INSTRUCTIONS TO FOLLOW =
Please output exactly the part of the records below that opens with the line containing "Given: Open cristiancastro_oficial" and closes with the line containing "Open the Create Composite Layup tool", both lines included, and nothing else.

Records drawn from a dataset =
▬▬▬▬▬▬
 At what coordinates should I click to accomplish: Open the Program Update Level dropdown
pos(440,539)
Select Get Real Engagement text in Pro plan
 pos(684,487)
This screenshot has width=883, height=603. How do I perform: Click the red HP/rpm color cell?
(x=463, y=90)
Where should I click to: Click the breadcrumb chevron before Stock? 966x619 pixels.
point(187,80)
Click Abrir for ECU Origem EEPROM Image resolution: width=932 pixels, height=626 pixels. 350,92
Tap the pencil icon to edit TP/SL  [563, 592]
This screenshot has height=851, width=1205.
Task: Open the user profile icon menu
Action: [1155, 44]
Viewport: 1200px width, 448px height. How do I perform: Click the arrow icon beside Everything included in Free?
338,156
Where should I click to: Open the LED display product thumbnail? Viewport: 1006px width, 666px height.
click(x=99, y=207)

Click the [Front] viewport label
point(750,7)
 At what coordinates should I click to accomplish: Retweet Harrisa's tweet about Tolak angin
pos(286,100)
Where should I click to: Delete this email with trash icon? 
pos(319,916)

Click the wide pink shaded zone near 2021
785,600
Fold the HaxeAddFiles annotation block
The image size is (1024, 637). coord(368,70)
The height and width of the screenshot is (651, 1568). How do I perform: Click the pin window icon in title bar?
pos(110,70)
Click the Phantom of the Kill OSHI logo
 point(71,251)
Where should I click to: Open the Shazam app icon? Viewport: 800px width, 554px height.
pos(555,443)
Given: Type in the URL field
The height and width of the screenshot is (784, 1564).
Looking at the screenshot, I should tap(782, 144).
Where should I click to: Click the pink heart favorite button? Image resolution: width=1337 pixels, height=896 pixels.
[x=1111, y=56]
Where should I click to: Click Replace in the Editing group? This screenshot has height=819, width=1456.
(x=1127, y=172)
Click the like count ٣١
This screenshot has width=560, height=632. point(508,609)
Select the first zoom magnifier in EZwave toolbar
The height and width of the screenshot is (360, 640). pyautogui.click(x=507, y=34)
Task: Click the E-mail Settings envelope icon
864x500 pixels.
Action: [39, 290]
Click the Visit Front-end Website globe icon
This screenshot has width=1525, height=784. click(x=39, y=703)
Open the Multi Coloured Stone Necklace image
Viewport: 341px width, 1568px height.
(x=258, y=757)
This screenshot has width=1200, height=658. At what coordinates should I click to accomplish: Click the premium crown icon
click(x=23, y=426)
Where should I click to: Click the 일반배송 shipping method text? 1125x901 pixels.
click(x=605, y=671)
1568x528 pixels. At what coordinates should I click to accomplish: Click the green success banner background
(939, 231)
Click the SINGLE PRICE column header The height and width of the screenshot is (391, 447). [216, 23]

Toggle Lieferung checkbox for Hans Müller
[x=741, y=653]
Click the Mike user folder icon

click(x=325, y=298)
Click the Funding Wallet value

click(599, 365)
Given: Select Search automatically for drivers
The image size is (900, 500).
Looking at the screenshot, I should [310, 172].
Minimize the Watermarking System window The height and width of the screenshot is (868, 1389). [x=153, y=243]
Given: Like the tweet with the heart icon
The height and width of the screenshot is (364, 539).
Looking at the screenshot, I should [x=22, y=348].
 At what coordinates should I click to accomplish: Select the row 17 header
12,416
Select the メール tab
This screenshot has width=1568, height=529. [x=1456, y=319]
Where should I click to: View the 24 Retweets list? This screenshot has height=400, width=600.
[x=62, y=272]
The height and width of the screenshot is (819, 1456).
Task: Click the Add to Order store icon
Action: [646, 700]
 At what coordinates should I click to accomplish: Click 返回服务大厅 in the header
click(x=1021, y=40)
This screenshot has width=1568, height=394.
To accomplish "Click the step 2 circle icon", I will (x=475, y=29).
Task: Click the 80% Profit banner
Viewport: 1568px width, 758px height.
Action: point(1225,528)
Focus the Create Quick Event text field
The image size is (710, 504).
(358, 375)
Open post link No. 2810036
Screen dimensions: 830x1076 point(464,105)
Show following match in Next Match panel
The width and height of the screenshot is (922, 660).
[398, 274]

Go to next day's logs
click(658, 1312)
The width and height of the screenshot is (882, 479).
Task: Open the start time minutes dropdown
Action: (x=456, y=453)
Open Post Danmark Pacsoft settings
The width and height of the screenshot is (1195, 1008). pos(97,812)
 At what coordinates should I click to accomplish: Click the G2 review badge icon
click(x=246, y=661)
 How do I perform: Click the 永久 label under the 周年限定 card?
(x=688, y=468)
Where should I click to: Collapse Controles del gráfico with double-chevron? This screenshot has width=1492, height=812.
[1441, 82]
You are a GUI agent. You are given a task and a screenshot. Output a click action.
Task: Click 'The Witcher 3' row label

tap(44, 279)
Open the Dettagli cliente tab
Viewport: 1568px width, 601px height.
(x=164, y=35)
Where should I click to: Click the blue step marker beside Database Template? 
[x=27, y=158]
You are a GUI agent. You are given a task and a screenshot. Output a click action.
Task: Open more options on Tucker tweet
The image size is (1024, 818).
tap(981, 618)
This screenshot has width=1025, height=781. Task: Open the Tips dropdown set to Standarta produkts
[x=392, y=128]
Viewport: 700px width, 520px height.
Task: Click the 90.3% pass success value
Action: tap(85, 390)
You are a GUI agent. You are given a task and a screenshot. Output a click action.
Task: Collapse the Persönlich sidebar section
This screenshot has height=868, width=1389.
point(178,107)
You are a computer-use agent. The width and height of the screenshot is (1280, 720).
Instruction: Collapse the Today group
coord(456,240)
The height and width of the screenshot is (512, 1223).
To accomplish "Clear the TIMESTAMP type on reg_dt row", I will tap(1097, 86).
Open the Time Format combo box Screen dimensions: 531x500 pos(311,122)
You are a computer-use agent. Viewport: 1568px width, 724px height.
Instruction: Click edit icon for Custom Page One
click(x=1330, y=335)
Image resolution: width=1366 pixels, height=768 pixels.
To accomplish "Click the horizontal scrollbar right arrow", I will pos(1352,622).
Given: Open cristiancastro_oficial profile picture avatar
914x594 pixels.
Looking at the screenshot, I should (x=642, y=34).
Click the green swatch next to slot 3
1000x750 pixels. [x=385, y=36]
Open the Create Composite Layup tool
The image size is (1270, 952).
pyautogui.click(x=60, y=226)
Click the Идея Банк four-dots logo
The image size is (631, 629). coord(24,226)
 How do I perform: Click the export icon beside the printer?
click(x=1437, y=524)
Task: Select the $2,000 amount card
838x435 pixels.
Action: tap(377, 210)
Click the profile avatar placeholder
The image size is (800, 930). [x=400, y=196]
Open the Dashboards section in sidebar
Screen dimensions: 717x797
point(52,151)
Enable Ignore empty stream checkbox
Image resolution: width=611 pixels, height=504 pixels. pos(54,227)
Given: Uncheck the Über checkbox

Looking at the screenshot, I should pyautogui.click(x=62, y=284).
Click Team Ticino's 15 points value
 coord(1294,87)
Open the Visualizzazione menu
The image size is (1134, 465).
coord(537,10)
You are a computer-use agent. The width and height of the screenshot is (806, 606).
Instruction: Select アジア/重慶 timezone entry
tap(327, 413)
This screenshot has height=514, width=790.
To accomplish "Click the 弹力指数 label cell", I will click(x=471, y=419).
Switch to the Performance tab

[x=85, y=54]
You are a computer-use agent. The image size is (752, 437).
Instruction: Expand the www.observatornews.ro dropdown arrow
▬▬▬▬▬▬
ANSWER FOR THIS EXERCISE =
Given: Open cristiancastro_oficial profile picture avatar
914x594 pixels.
Looking at the screenshot, I should (x=642, y=34).
Click the green swatch next to slot 3
1000x750 pixels. [x=385, y=36]
Open the Create Composite Layup tool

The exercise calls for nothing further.